Directions for this task = Rewrite the stretch of the listing from the line containing "Where should I" through the end of the listing, swapping "header" for "navigation bar" and keeping everything else the same. Don't include the pictures in your answer.

## Start Task material

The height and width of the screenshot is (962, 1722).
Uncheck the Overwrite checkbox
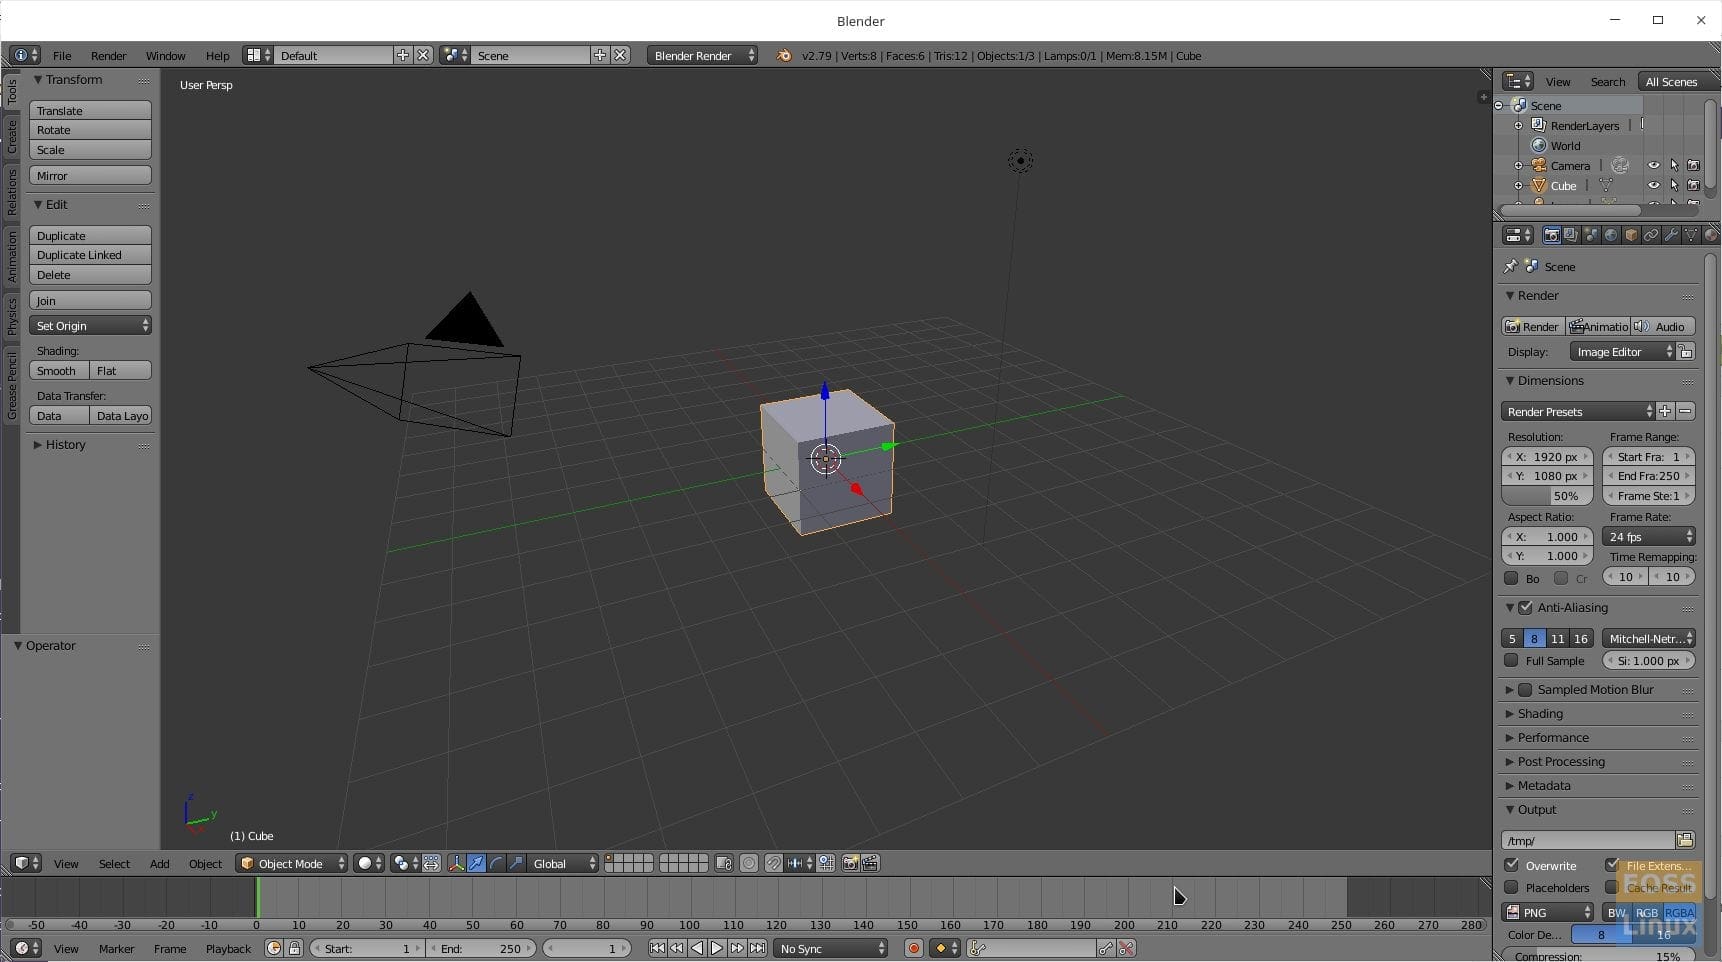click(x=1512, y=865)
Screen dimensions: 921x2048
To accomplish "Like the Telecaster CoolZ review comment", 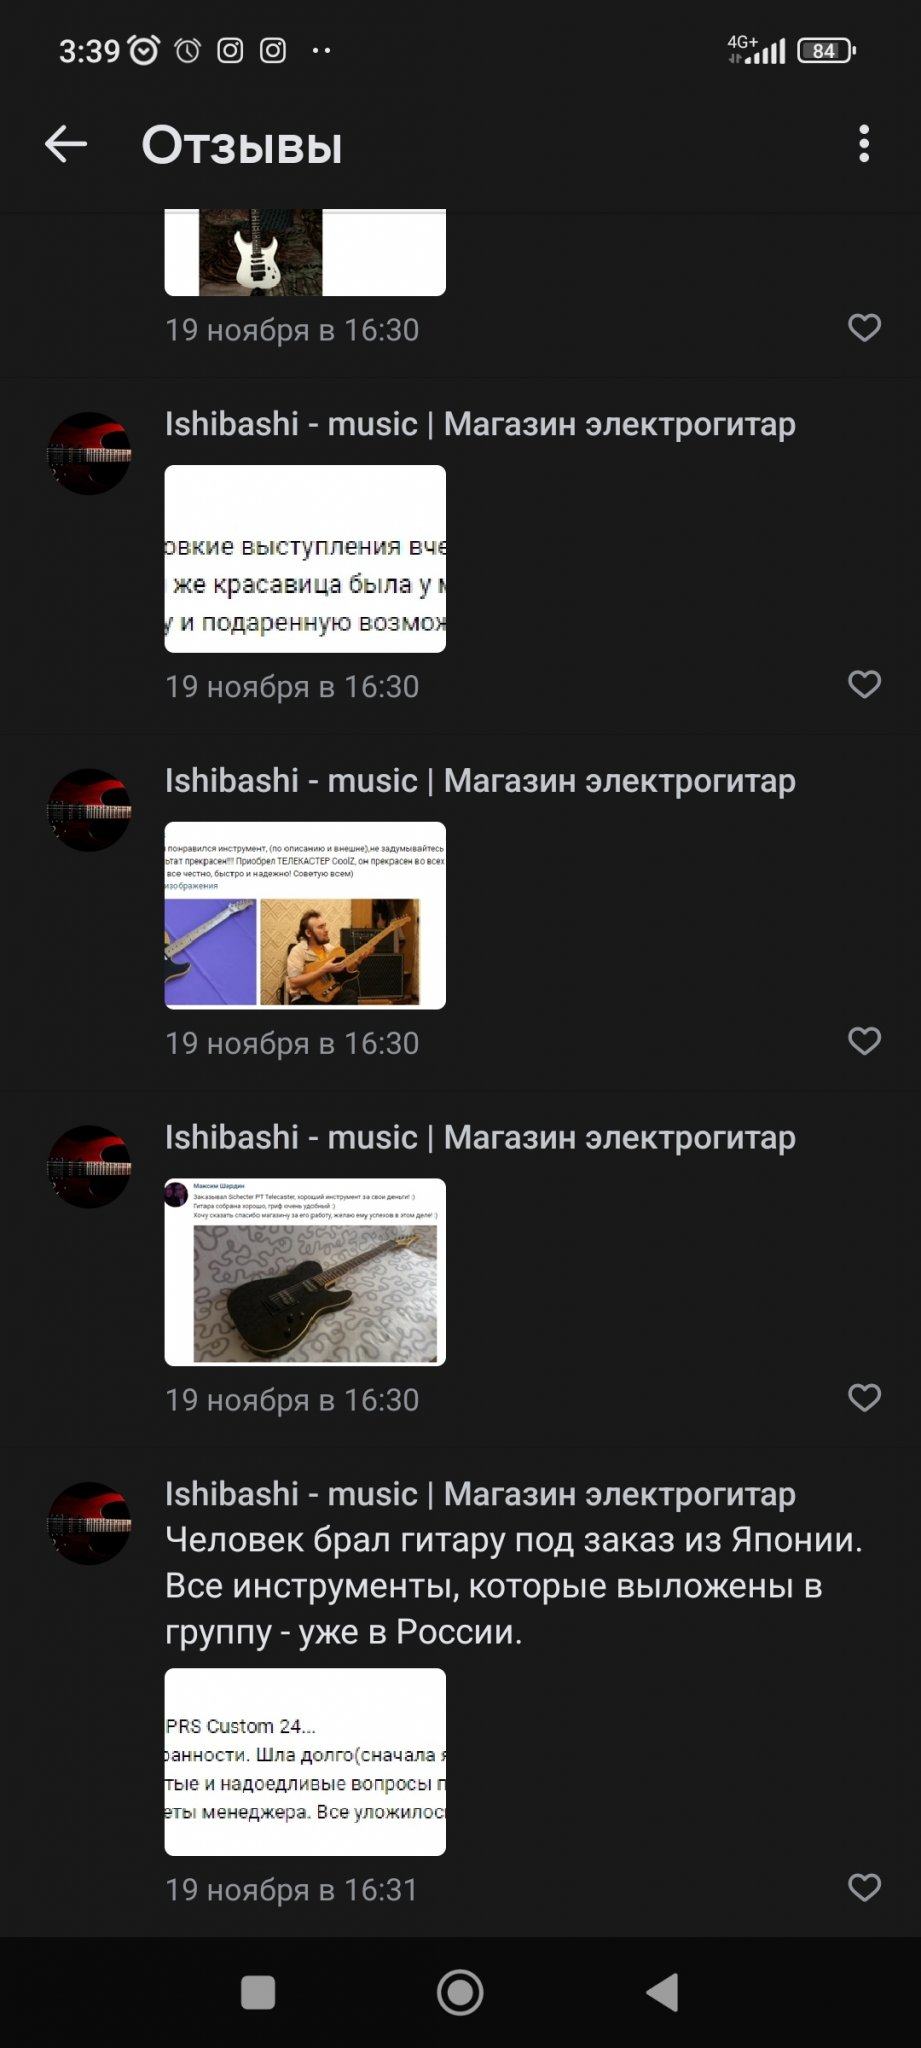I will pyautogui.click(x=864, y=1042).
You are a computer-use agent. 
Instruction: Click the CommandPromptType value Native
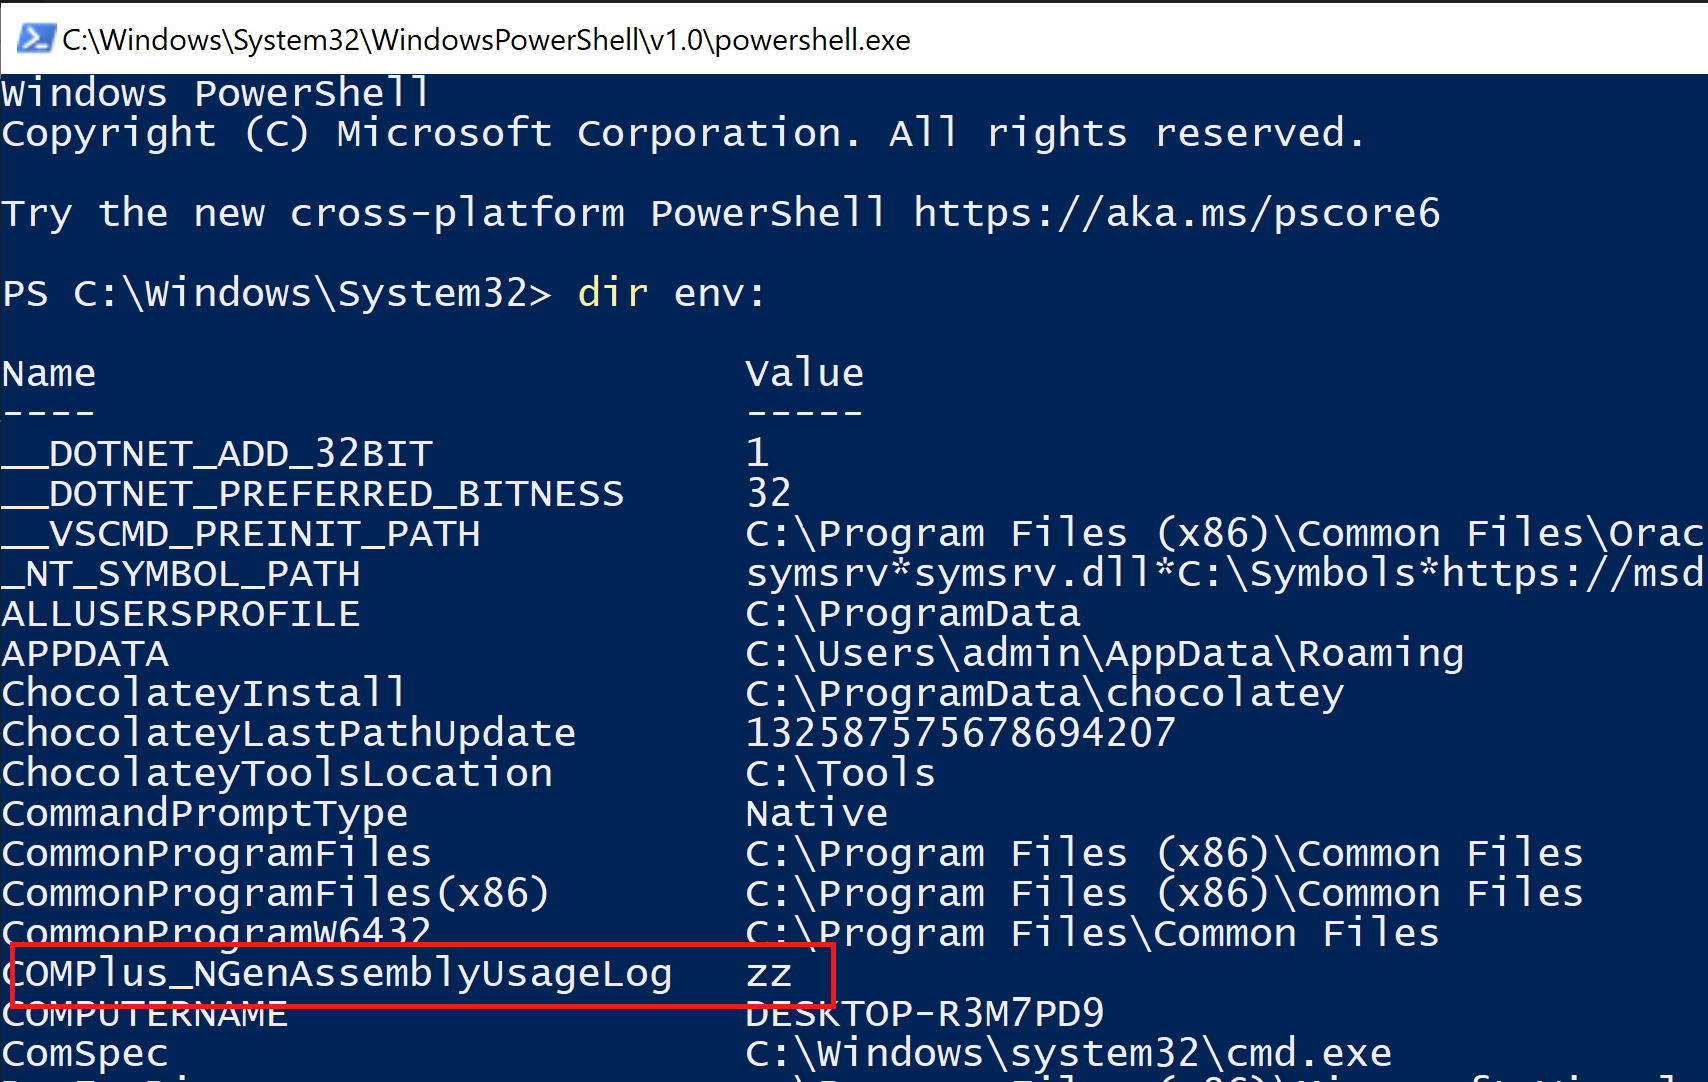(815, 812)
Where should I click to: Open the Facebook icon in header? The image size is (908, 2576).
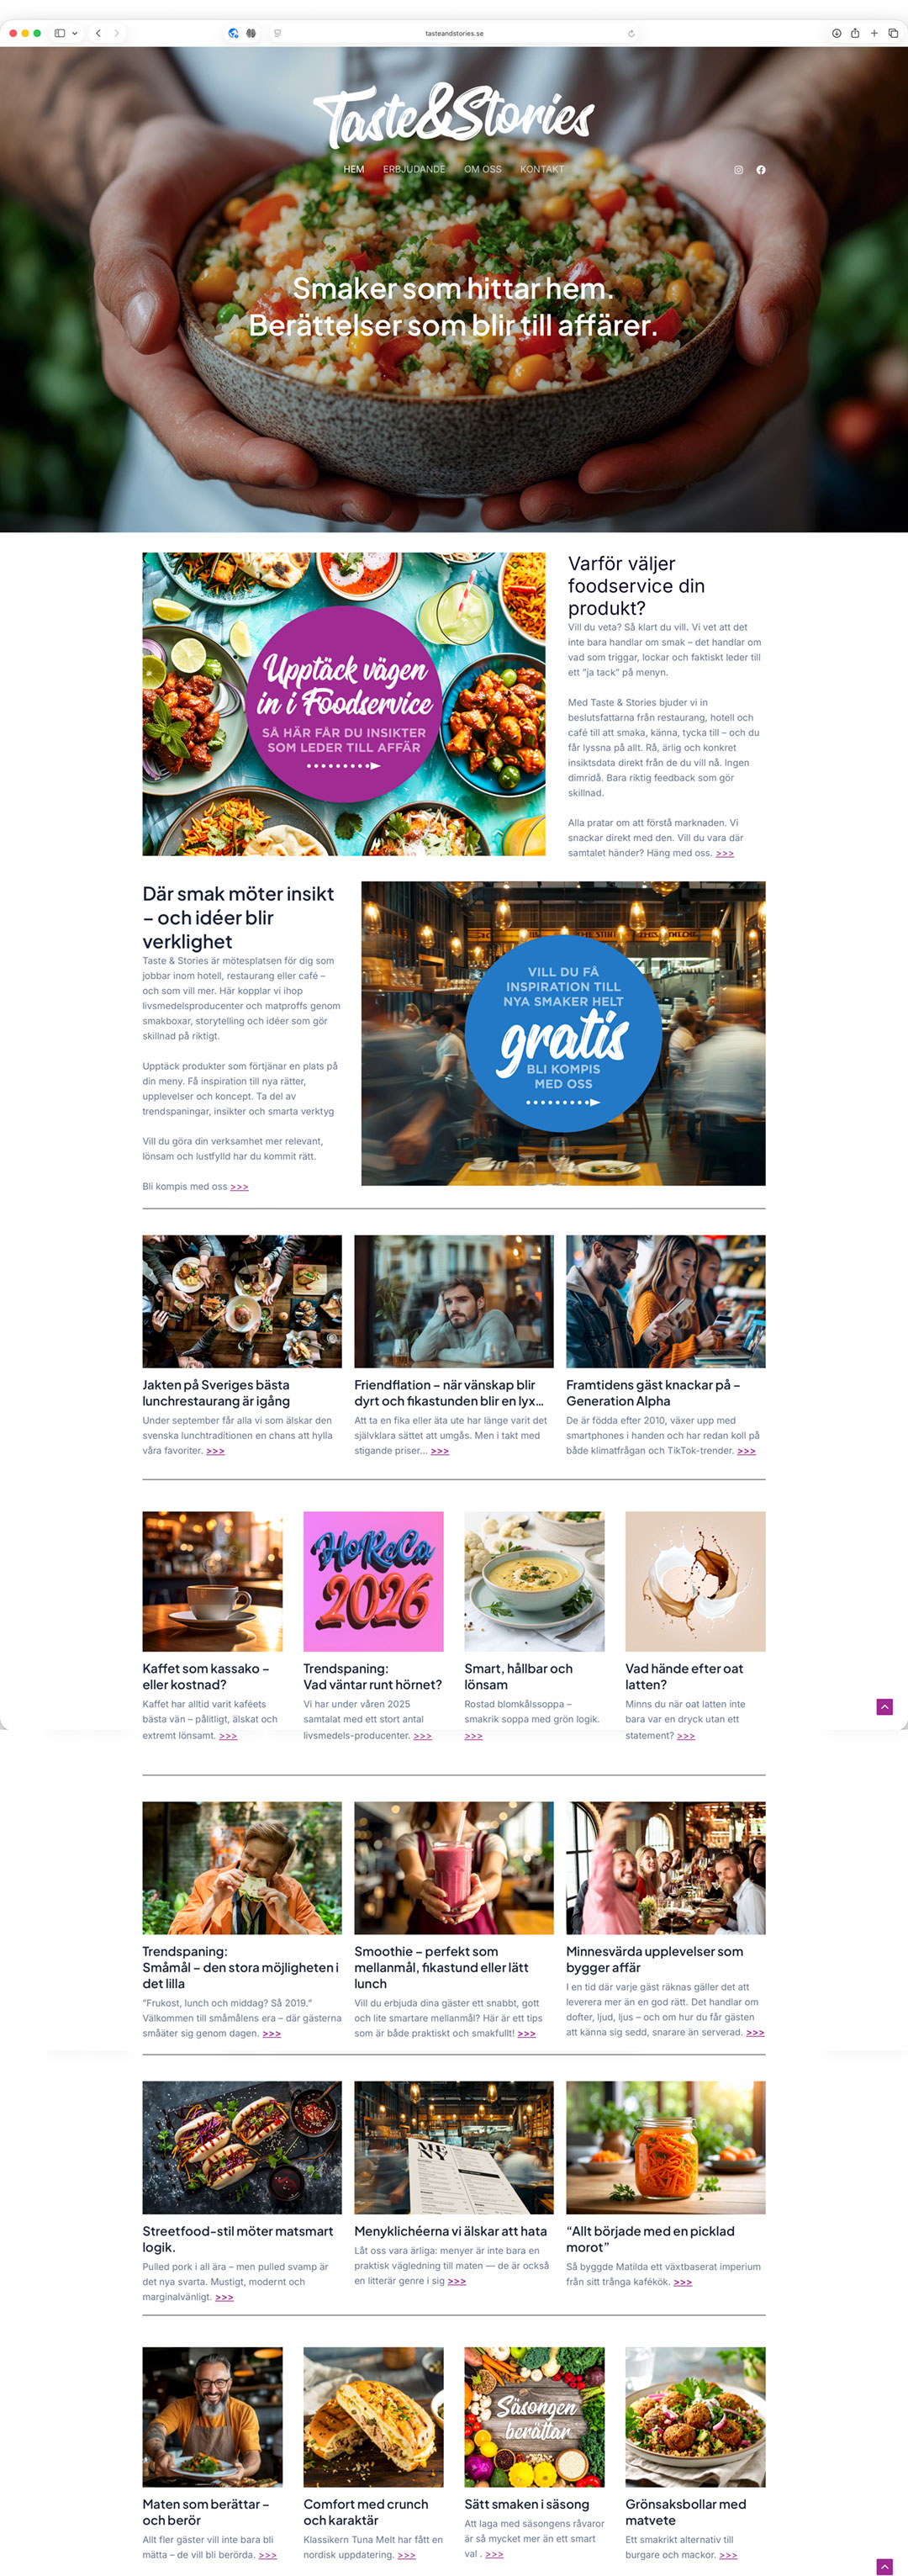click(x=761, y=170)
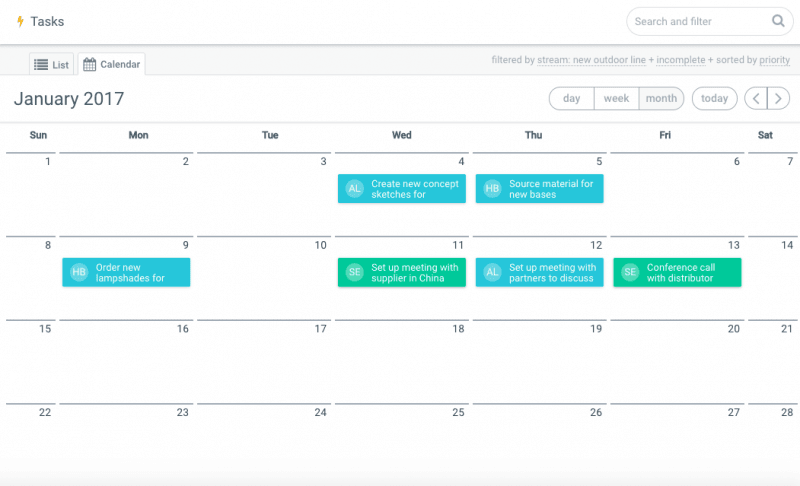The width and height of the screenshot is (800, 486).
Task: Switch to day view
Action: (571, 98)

## End Task material

Correct output =
Where should I click to: Open the Facebook icon in navigation bar? The image size is (908, 2576).
click(x=761, y=170)
The width and height of the screenshot is (800, 486).
Task: Switch to day view
Action: (571, 98)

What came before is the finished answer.